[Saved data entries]
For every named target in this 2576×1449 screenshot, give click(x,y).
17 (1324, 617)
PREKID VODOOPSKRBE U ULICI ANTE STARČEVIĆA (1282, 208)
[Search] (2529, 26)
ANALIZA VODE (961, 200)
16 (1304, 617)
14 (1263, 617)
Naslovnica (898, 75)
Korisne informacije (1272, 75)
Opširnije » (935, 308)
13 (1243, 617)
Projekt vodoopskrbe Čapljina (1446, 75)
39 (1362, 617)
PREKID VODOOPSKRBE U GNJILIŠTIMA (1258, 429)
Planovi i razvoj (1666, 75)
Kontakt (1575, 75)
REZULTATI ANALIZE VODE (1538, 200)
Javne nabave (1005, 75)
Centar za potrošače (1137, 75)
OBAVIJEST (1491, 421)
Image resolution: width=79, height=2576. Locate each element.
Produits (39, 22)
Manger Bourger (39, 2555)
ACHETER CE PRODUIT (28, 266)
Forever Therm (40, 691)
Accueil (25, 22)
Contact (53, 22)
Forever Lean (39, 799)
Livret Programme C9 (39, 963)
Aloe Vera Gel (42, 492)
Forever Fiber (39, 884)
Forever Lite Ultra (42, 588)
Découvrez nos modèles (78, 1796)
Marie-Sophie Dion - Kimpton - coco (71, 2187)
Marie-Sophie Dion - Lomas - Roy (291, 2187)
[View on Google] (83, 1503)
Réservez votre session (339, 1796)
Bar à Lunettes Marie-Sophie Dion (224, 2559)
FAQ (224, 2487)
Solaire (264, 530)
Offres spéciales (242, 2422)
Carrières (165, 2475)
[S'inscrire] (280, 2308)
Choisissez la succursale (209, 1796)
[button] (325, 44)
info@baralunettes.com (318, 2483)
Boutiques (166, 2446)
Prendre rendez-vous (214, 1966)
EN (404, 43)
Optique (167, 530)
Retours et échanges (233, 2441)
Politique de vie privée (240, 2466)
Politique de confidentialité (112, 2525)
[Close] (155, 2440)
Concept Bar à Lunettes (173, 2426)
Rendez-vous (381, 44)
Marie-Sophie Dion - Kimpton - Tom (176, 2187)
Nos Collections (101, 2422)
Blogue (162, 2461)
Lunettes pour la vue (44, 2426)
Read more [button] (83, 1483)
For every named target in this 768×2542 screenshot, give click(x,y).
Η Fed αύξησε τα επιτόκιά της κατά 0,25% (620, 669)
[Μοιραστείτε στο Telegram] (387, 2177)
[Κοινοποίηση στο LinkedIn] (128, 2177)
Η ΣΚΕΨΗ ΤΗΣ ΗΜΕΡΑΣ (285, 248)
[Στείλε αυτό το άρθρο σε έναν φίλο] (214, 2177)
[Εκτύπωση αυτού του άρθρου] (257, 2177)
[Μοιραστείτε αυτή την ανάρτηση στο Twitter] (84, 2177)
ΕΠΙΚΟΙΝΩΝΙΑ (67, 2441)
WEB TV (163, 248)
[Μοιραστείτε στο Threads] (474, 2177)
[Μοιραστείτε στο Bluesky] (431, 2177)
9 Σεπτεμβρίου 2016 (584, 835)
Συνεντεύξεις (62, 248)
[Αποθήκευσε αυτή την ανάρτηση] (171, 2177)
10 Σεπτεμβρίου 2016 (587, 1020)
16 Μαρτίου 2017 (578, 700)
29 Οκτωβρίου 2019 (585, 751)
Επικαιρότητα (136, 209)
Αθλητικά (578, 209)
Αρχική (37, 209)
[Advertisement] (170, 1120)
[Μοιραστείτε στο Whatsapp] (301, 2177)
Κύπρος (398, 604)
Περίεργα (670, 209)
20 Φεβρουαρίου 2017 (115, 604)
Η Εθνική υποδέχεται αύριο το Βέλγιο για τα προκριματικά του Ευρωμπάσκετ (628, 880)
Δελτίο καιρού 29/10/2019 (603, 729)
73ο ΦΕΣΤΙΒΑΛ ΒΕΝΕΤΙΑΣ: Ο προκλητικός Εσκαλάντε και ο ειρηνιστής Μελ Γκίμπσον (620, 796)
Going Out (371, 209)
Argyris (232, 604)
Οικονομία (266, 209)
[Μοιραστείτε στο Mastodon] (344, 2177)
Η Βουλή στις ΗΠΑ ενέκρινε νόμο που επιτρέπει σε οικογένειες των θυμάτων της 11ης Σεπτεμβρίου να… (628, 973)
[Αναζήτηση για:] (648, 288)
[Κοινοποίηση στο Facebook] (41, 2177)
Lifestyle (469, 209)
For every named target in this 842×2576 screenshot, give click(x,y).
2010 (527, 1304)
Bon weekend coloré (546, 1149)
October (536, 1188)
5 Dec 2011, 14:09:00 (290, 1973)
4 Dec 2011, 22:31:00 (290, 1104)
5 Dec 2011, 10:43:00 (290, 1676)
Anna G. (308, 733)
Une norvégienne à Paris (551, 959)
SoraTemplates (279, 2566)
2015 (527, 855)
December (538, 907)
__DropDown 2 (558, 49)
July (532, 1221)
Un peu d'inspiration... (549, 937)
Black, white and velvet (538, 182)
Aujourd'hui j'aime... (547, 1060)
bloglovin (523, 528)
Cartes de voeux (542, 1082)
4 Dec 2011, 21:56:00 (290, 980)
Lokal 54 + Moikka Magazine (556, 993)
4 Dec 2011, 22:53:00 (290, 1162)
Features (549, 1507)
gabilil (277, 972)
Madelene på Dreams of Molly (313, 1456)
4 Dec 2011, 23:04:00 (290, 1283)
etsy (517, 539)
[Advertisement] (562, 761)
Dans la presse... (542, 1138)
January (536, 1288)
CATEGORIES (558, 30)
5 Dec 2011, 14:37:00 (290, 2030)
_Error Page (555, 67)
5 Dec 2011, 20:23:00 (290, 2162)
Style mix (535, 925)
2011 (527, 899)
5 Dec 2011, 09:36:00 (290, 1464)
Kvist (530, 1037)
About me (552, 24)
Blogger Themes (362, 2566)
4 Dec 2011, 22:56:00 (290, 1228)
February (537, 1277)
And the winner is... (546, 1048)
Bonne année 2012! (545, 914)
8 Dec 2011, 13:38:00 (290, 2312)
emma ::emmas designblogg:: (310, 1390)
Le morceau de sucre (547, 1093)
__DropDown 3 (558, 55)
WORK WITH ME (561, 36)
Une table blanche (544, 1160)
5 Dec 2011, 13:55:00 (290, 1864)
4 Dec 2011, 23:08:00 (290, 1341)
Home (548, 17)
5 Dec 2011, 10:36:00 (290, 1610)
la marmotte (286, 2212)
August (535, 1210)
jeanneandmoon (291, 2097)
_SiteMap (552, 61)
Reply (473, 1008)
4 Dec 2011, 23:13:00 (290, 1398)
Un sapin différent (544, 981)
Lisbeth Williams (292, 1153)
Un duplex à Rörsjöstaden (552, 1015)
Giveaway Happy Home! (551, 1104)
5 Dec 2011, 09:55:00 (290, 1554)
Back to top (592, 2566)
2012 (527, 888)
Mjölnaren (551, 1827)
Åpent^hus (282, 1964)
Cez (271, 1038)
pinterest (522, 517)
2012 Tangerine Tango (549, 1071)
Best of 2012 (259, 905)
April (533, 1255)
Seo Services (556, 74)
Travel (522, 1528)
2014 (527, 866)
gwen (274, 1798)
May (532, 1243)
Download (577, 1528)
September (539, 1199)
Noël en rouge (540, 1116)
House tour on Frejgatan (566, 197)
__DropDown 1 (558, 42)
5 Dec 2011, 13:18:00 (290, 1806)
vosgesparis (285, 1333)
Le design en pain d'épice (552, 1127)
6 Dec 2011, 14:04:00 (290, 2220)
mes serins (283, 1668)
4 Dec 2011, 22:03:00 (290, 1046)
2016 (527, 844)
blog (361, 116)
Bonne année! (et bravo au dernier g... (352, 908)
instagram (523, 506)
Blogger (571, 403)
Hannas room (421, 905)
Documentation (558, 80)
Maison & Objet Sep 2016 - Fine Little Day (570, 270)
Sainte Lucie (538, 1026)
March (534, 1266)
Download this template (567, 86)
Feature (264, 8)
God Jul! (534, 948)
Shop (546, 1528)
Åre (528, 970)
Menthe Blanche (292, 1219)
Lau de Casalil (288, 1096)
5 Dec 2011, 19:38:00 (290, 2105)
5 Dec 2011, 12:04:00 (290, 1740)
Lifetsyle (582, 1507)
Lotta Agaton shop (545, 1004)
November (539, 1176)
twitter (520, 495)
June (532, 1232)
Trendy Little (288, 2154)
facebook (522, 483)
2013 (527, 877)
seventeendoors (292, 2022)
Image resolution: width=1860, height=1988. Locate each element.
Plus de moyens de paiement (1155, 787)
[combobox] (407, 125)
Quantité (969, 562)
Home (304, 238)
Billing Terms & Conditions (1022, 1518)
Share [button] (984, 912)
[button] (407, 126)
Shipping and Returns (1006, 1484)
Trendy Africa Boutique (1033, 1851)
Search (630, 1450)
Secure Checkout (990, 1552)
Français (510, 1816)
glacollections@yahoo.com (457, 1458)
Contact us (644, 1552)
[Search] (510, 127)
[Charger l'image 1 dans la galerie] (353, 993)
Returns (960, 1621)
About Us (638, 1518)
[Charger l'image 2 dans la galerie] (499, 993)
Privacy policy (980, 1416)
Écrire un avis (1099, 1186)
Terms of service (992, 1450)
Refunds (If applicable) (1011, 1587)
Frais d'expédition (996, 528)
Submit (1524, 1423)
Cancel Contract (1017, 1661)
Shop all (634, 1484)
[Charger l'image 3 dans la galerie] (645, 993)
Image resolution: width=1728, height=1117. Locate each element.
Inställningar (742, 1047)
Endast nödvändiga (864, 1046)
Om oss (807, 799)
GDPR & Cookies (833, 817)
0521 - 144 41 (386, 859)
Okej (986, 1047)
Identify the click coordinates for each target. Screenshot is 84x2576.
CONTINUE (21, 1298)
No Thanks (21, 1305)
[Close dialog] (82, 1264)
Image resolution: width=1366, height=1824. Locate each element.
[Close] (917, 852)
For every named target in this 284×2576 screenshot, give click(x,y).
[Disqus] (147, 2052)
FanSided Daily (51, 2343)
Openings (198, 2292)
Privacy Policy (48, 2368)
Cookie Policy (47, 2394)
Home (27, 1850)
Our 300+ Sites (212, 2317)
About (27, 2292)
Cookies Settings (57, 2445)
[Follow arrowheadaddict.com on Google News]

→ **Exercise directions**
Return a copy of each line in the entries that carries the string "année".

→ **Result**
Bonne année 2012! (545, 914)
Bonne année! (et bravo au dernier g... (352, 908)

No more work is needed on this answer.